ENTRIES PROVIDED
══════════════════════════════

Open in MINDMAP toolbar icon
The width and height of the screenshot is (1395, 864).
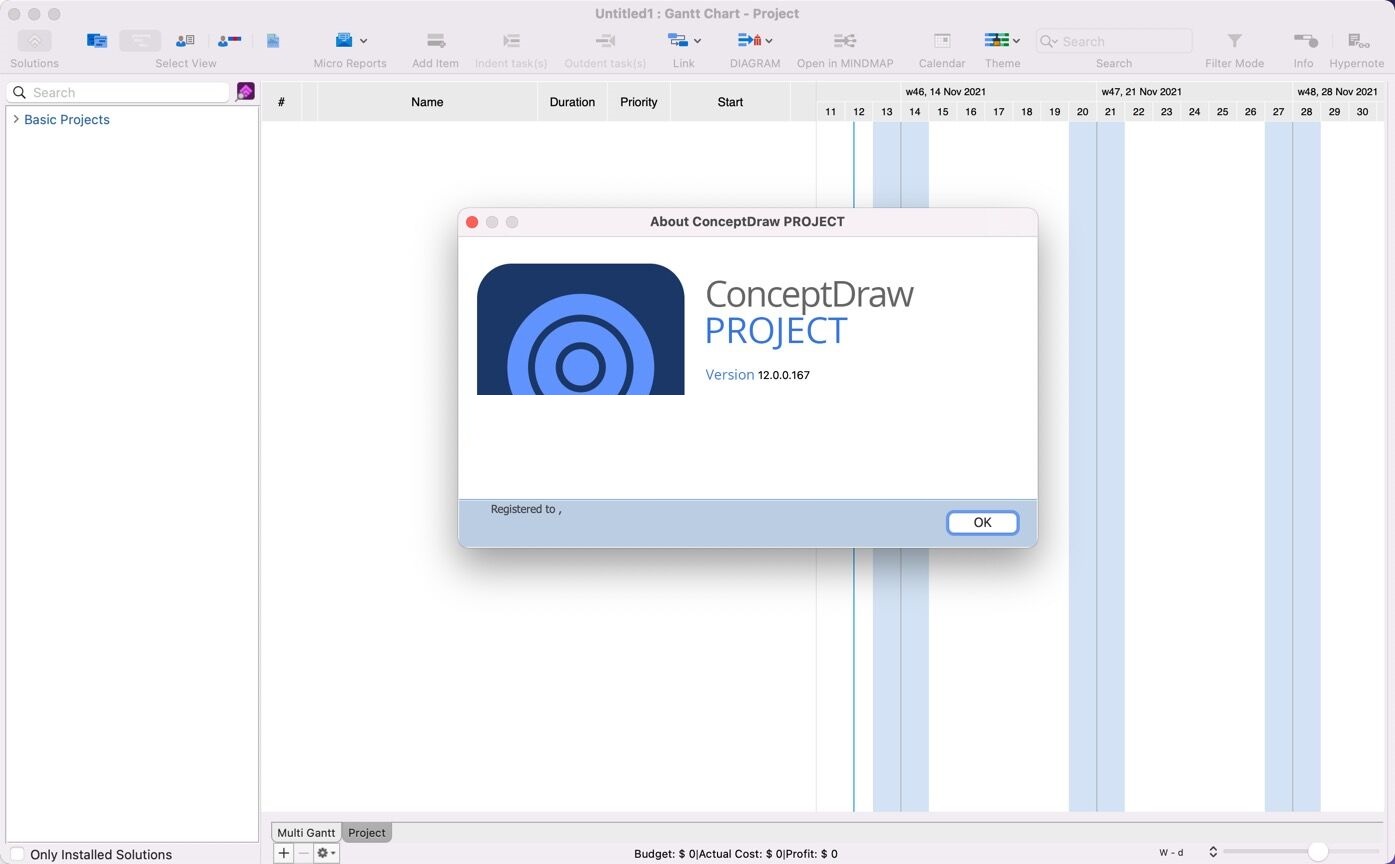coord(844,41)
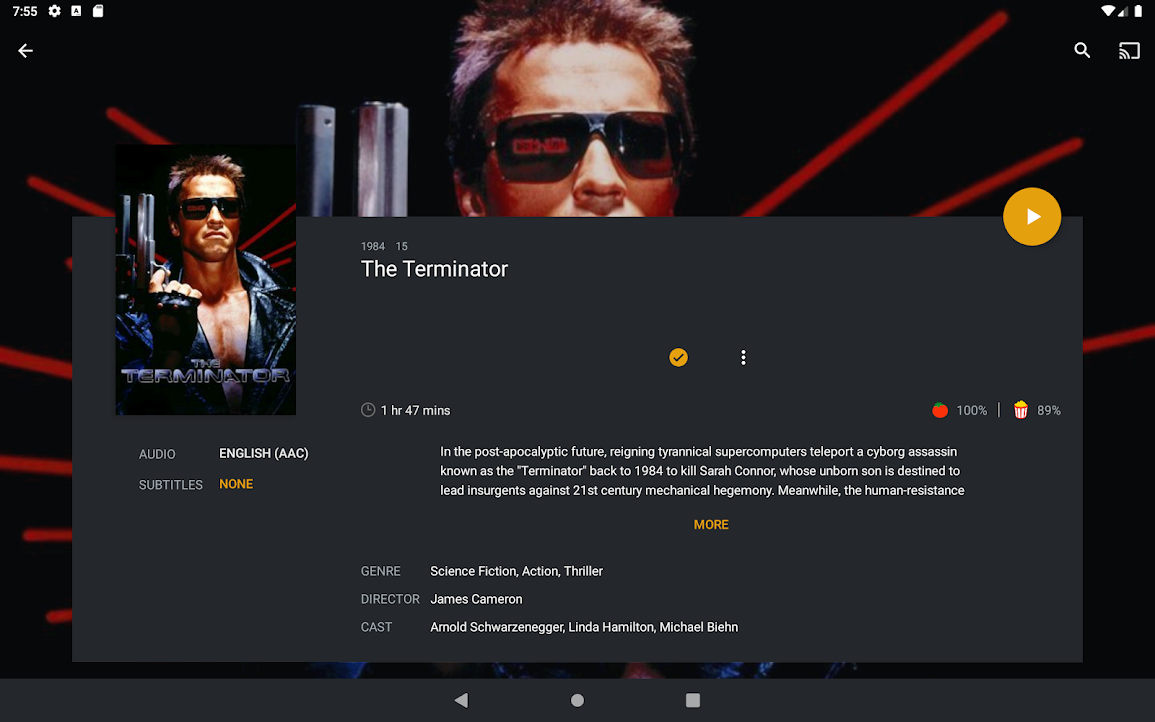The image size is (1155, 722).
Task: Toggle the watched checkmark icon
Action: coord(678,357)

══════════════════════════════

EXERCISE AIM
Restate each entry verbatim and skip every image.

RESPONSE AREA
Open in MINDMAP toolbar icon
The width and height of the screenshot is (1395, 864).
coord(844,41)
The image size is (1155, 722).
Task: Toggle the watched checkmark icon
Action: coord(678,357)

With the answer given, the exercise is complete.